Hacker News new | ask | show | jobs
by wvenable 99 days ago
I don't think it was clear at the time that UTF-8 would take off. UCS-2 and then UTF-16 was well established by 2000 in both Microsoft technologies and elsewhere (like Java). Linux, despite the existence of UTF-8, would still take years to get acceptable internationalization support. Developing good and secure internationalization is a hard problem -- it took a long time for everyone.

It's now 2026, everything always looks different in hindsight.

3 comments

I don’t remember it quite that way. Localization was a giant question, sure. Are we using C or UTF-8 for the default locale? That had lots of screaming matches. But in the network service world, I don’t remember ever hearing more than a token resistance against choosing UTF-8 as the successor to ASCII. It was a huge win, especially since ASCII text is already valid UTF-8 text. Make your browser default to parsing docs with that encoding and you can still parse all existing ASCII docs with zero changes! That was a huge, enormous selling point.

Windows is far from a niche player, to be sure. Yet it seems like literally every other OS but them was going with one encoding for everything, while they went in a totally different direction that got complaints even then. I truly believe they thought they’d win that battle and eventually everyone else would move to UTF-16 to join them. Meanwhile, every other OS vendor was like, nah, no way we’re rewriting everything from scratch to work with a not-backward compatible encoding.

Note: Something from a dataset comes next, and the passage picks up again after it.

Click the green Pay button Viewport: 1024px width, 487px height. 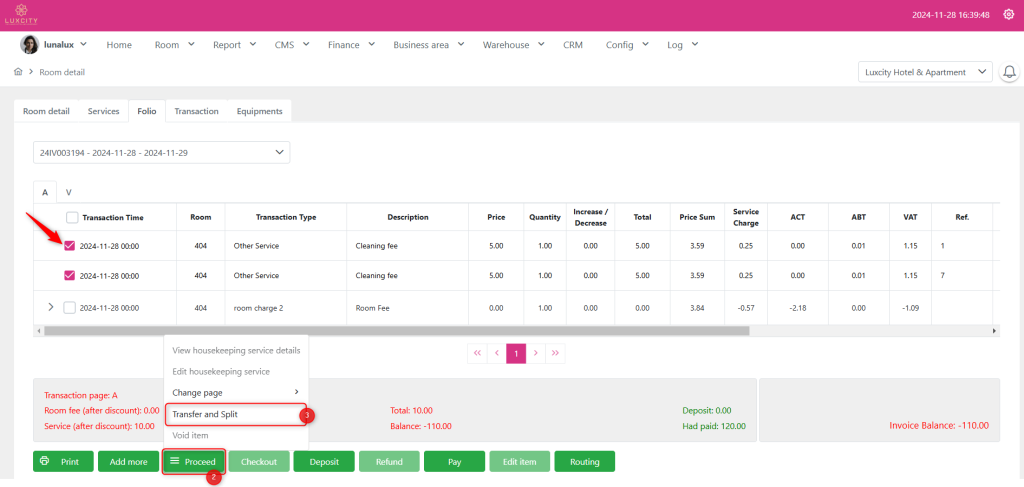(454, 462)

Microsoft did the hard work of supporting Unicode when UTF-8 didn't exist (and mostly when UTF-16 didn't exist).

Any system that continued with only ASCII well into the 2000s could mostly just jump into UTF-8 without issue. Doing nothing for non-English users for almost two decades turned out to be a solid plan long term. Microsoft certainly didn't have that option.

Blame Java - their use of utf-16 is the sole reason that Microsoft chose it.

Sun sued Microsoft in 1996 for making nonportable extensions to Java (a license violation). Microsoft lost, and created C# in 2000.

At the time, “Starting Java” was the most feared message on the internet. People really thought that in-browser Java would take over over the world (yes Java, not Javascript)

Sun chose UTF16 in 1995 believing that Unicode would never need more than 64k characters. In 1996 that changed. UTF16 got variable length encoding and became a white elephant

So Microsoft chose UTF16 know full well that it had no advantages. But at least they can say code pages were far worse :)

At the time it was introduced it was understandable, and Microsoft also needed some time to implement it before that of course. But by about 2000 it was clear that UTF-8 was going to win, and Microsoft should have just properly implemented it in NT instead of dithering about for the next almost 20 years. Linux had quite good support of it by then.